Ximene Trencavel-10 June 1355
John took Thierry towards his own tent with the intention of keeping him under surveillance.
The Earl offered accomodation to Payne and asked Piers to make the necessary arrangements. They hurried away into the darkness.
John had a sudden thought. ‘Are you hungry, Thierry?’
‘I certainly am.’
‘There was a banquet here last evening. There are bound to be leftovers. Follow me.’
As they walked towards the kitchen, John found it interesting that Thierry asked no questions about John’s role in guarding Ximene, or about John’s tabard or indeed John’s status. It seemed to be of no concern. John bristled with indignation but tried hard not to show it. Thierry seemed totally unaware that he had made a bad impression or indeed that he need have any concern for John’s feelings.
Thierry did eventually ask a question; in fact, many questions.
‘Why did the Prince come here to meet Ximene?’
‘Did he not know that she intended to flee to Sicily?’
‘Is he going to take Ximene back to Bordeaux?’

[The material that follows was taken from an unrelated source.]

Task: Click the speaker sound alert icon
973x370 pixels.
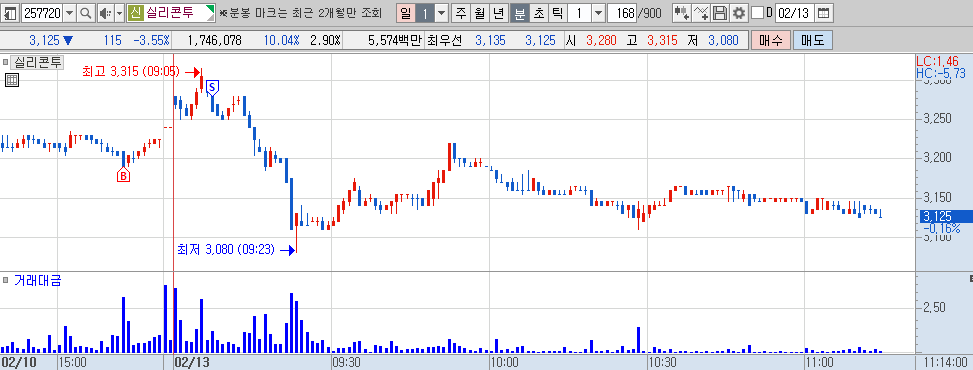Action: 105,12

‘When are you going to leave Muret?’
John had no difficulty in complying with the Earl’s instructions to treat information as if it were gold. As Thierry selected a chicken leg, some bread and white wine, John tried to switch the conversation to learn more about Thierry, who had no difficulty talking about himself.
‘I started working on the transport from Port Vendres to Sicily. I got my master’s certificate within twelve months. Most people find the navigation the most difficult so I concentrated on that. I was a captain by the end of the third year and because of my skill in navigation, was quickly moved on to the longer distance trips to the Levant so that we could pick up the treasures of the east directly from the traders at low prices. I then moved to the Atlantic and the ships there nearly always carry passengers. I got to know some very important people very well.’
‘And now?’ John prompted.
‘And now I have been promoted to be manager of passenger transport in the Eastern Mediterranean. That is how I came to be involved in making arrangements for a very important female passenger who was to be accompanied by Don Fernandino and who’s destination is…,’ he ended lamely, obviously not wanting to tell John any more.
John was considering another prompt, when Thierry decided to continue, on a slightly different tack.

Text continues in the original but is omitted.